Currently, research works on fisheye images mostly focus on undistortion schemes [10, 11]. In the image registration task, these schemes are utilized to undistort fisheye images, on which the keypoints are extracted and matched. However, the undistortion process in such methods will inevitably give rise to field-of-view loss and resampling artifacts [5]. Let alone, very few pioneer researches have explored keypoint detection and matching, which can directly apply to fisheye images. Additionally, uncertainties or noises in images can also influence the detection. Effective solutions are image preprocessing methods such as fuzzy logic-based ones [12, 13].

To date, keypoint models can be mainly categorized into traditional and deep learning-based methods. Compared to traditional ones, descriptors generated by deep learning can interpret much richer image information. Under the background that deep learning-based methods gradually occupy the mainstream, the research of fisheye images in this field currently encounters the following problems:(i)Computer vision algorithms based on supervised learning require large-scale accurately annotated images. However, the scarcity of well-labeled fisheye image datasets limit the development of corresponding image-processing algorithms based on supervised learning.(ii)The nonlinear projection of the fisheye lens leads to the large distortion of images. Therefore, image-processing algorithms based on the pinhole camera model cannot be directly applied to fisheye images. It is necessary to create algorithms to extract features according to the characteristics of fisheye images.

Considering the problems, we propose a self-supervised learning method for fisheye image keypoint detection and matching, whose performance surpasses the traditional models.

Our contributions are summarized as follows:(i)We introduce a keypoint detection and matching approach for fisheye images based on self-supervision within one round of learning(ii)We present an image transform pipeline to simulate the viewpoint change of fisheye images, which can help the self-supervised learning of keypoint correspondences across images(iii)We integrate both the deformable convolution and the contrastive learning loss into the network to strengthen the feature learning on fisheye images(iv)We conduct comprehensive evaluations on the WoodScape fisheye dataset and demonstrate that our method outperforms the baseline, as well as the traditional methods such as SIFT, SURF, ORB, BRISK, KAZE, and AKAZE.

The remainder of this work is organized as follows: Section 2 gives an overview of related work. Section 3 introduces the fisheye image viewpoint transform scheme, and the self-supervised learning approach for fisheye image keypoint detection and description. Section 4 shows the experimental results. Section 5 concludes this work.

Here, research studies related to this work are reviewed in three aspects: (a) handcrafted keypoint models, (b) learning-based keypoint models, and (c) fisheye image undistortion approaches.

### Recorded data
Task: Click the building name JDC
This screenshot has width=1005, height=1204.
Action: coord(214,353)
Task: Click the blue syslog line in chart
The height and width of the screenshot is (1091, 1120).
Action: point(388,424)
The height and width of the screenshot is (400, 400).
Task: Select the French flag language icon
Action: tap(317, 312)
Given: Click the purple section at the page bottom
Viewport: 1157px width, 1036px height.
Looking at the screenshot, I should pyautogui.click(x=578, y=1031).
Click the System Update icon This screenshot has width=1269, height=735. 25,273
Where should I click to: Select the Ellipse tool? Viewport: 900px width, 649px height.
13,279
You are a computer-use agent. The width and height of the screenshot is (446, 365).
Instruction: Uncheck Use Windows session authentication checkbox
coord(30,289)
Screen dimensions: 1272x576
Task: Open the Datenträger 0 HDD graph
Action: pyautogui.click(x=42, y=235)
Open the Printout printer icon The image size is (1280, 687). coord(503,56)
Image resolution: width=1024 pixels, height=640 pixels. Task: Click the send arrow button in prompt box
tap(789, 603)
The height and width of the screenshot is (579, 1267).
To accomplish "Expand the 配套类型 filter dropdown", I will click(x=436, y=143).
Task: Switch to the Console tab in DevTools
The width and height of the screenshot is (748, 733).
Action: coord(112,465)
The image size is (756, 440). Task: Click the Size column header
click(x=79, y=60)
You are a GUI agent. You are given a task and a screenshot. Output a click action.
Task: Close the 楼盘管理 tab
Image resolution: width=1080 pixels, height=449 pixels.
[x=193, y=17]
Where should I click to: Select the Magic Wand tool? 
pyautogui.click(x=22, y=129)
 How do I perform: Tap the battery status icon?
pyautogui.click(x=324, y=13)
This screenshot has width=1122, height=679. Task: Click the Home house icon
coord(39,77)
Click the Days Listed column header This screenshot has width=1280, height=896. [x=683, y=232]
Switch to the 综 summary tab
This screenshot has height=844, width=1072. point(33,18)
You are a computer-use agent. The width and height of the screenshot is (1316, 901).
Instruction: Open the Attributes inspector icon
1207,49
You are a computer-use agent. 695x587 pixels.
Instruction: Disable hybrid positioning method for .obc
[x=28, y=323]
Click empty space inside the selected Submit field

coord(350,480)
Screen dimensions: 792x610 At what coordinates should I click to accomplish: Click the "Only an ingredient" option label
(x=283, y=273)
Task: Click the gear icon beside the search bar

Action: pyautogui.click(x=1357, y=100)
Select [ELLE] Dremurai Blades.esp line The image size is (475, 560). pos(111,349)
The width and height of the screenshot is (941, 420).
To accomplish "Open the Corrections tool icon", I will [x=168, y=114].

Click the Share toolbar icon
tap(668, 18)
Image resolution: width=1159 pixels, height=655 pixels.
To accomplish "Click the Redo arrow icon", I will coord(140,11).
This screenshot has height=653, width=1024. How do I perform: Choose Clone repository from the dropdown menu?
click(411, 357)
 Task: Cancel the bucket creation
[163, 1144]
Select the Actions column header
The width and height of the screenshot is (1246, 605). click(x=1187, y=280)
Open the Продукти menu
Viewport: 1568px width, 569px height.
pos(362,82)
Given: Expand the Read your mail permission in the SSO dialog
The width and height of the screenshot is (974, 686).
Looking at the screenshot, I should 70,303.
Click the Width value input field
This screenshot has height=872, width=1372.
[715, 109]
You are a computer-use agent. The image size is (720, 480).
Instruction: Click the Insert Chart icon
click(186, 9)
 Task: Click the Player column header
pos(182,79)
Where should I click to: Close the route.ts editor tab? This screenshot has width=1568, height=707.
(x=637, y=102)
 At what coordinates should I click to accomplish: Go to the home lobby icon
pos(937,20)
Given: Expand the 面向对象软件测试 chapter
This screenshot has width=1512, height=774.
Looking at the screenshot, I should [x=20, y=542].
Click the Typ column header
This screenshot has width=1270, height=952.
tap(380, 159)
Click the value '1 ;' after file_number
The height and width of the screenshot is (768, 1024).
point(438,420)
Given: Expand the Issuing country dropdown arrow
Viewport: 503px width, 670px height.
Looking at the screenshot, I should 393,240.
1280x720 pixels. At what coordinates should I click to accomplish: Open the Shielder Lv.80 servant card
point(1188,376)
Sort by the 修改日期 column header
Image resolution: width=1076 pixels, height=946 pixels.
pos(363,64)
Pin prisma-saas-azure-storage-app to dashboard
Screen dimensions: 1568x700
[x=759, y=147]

### Set task
Carry on the passage about keypoint detection and matching for fisheye images, picking up right after its last sentence.

### Response for this exercise
2.1. Handcrafted Keypoint Models

Traditional feature point detection methods include FAST [14], SIFT [15], SURF [16], ORB [17], KAZE [18], and AKAZE [19]. The FAST is a simple and efficient detector by comparison only with the surrounding pixels [14]. However, it cannot characterize feature points. Unlikely, the SIFT includes a descriptor of local image features that are invariant to rotation, scaling, and brightness changes, and also maintain a stability to a certain extent for angle changes, affine transforms, and noise [15]. However, its computational load is high. The SURF is a simplified version of SIFT with gradient approximation by Haar-like filters [16]. However, its advantages on runtime are still limited. The ORB algorithm is based on the directional FAST feature detection and the BRIEF feature description [17]. KAZE [18] and AKAZE [19] deploy approximations to speed up calculation in nonlinear scales. It enjoys a fast processing speed and can be applied in scenarios with high real-time requirements.

2.2. Learning-Based Keypoint Models

Simo-Serra et al. proposed a simple scheme of a Siamese network consisting of two same branches to learn the discriminating representation of a local patch [20]. By mining both positive and negative samples, they achieved high performance in the patch description. The LIFT [21] uses a spatial transformer layer to rectify the image patch for feature point detection, description, and orientation estimation. However, it is trained in multiple steps and requires the supervision from structure from motion (SFM) systems. The QuadNetworks [22] trains CNNs to rank points in a transform-invariant fashion. They can perform both single-modal and cross-modal interest point detection, yet without providing descriptors. The TILDE [23] selects keypoint candidates across multiple images from the same viewpoint to learn regressors, which are robust against drastic image changes by weather and lighting conditions. However, their approach is not explicitly trained for rotation and scaling invariance. The SuperPoint [24] built a self-supervised framework to train both detectors and descriptors for interest points, which are extracted from semidense grids. This method is first trained on synthetic data and then on real images, resulting in two tedious rounds of training. The UnSuperPoint [25] was proposed as an improvement of the SuperPoint. It predicts keypoint locations by regression, and introduces a new loss function to train point detectors within a Siamese architecture in a self-supervised manner. It requires only one round of training and does not require the generation of pseudo ground truth points. Nevertheless, the above methods are mainly applied to pinhole camera images.

2.3. Fisheye Image Undistortion

The fisheye image undistortion is to correct distortions of the image induced by the nonlinear characteristics of the lens. The correction process starts from the optical imaging model, and reconstructs the incident ray using the camera parameters obtained by the calibration. Then, it builds a spatial mapping from the spherical perspective projection to the plane (or cylinder) projection [4]. Kannala and Brandt [26] proposed a flexible radially symmetric projection model with circular control points to improve the calibration accuracy. It is easy to expand and versatile and can be applied to cameras of both narrow and wide-angle lenses. Hartley and Kang [27] proposed a new scheme that does not establish any specific distortion model, but calibrates the radial distortion in a parameterless manner. However, this scheme is relative sensitive to noise. Wang et al. [28] proposed an extremely wide-angle camera model which complies with the equidistant projection principles. Based on that, it also gives four calibration methods that can be applied to a variety of application scenarios with high accuracy.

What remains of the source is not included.